Dataset entries
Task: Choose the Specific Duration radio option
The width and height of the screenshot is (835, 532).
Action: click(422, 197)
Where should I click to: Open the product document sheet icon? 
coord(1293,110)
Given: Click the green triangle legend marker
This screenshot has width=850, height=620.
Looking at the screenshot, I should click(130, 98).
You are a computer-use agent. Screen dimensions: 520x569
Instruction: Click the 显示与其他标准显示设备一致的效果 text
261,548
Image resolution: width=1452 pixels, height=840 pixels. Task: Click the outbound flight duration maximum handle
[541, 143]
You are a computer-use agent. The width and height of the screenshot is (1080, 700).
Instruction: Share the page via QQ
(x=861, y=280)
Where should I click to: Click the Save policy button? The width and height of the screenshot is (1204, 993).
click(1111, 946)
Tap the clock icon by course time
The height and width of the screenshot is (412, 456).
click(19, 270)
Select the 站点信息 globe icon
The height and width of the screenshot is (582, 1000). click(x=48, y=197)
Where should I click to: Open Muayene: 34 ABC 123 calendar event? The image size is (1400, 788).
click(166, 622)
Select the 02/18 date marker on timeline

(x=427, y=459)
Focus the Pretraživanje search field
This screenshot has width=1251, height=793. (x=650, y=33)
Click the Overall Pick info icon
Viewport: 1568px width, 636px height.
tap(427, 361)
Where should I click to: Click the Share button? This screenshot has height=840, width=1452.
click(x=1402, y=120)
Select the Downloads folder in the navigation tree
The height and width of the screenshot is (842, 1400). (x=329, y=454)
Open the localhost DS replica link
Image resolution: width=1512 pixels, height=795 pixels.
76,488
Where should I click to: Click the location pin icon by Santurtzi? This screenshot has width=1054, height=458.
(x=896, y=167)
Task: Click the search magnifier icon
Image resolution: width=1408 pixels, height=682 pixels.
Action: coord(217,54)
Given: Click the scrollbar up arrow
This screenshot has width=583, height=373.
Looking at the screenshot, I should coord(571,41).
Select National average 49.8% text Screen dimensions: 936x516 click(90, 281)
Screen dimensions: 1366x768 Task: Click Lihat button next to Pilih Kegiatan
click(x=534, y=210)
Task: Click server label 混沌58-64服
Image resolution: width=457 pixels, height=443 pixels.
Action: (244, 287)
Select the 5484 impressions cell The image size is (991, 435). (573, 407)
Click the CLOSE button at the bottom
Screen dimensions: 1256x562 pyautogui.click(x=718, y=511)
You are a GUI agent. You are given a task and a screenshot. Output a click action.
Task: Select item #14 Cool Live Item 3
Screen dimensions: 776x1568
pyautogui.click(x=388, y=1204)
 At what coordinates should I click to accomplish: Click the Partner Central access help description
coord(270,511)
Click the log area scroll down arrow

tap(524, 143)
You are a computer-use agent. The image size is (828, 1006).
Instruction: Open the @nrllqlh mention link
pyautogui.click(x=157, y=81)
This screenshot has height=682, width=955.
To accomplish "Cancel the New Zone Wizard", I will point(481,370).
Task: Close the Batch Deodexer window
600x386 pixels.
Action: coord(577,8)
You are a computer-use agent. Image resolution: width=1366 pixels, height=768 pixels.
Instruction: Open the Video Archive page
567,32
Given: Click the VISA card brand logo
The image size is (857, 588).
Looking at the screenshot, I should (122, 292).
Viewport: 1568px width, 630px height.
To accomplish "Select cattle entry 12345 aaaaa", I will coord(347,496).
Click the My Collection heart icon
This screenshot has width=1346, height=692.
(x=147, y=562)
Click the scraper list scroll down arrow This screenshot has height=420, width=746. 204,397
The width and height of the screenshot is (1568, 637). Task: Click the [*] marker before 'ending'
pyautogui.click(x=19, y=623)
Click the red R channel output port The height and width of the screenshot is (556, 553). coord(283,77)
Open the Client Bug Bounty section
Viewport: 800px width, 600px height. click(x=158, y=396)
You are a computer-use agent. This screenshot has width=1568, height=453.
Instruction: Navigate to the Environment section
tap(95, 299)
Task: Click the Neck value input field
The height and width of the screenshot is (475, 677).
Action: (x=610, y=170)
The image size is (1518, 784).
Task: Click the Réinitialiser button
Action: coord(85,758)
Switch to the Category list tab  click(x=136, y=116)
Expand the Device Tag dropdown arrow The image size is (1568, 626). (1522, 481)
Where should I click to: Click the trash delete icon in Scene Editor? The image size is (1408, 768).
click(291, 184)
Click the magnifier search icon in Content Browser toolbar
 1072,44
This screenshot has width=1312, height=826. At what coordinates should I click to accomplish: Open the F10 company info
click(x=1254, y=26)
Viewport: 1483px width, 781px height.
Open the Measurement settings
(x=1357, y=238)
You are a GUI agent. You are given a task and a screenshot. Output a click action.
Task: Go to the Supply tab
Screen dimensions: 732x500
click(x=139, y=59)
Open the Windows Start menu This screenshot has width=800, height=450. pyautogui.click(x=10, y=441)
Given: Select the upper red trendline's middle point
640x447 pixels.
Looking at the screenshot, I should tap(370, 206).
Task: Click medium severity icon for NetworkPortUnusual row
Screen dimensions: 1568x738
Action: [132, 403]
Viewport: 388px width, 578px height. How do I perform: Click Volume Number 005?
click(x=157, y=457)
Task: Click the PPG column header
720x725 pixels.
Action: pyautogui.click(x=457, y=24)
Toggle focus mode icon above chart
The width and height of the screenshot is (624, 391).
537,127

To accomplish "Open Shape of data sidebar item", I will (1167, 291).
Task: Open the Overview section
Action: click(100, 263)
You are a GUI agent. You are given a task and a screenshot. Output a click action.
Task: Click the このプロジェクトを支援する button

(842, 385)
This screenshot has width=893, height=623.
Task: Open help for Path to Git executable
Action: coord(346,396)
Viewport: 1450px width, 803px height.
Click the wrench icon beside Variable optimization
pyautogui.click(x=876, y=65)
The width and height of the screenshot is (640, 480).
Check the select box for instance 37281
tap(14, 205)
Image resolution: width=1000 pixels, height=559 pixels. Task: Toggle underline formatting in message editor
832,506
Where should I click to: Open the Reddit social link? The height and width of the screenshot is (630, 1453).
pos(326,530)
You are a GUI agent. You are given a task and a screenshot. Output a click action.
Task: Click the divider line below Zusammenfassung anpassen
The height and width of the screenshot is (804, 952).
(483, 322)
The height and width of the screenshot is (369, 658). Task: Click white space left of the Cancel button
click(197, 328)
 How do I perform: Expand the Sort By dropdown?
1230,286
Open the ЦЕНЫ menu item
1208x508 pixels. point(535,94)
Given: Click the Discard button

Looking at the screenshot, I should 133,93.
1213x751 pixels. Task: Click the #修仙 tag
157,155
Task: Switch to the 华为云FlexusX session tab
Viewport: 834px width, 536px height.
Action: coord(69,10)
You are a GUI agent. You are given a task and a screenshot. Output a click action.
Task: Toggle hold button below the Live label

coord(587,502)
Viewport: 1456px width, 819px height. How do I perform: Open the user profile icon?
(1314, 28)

### [Exercise aim]
Nothing but the lines from the one containing "How do I perform: Expand" through the end of the entries belongs in the answer; repeat them exactly.

### [Written response]
 How do I perform: Expand the Sort By dropdown?
1230,286
Open the ЦЕНЫ menu item
1208x508 pixels. point(535,94)
Given: Click the Discard button

Looking at the screenshot, I should 133,93.
1213x751 pixels. Task: Click the #修仙 tag
157,155
Task: Switch to the 华为云FlexusX session tab
Viewport: 834px width, 536px height.
Action: coord(69,10)
You are a GUI agent. You are given a task and a screenshot. Output a click action.
Task: Toggle hold button below the Live label

coord(587,502)
Viewport: 1456px width, 819px height. How do I perform: Open the user profile icon?
(1314, 28)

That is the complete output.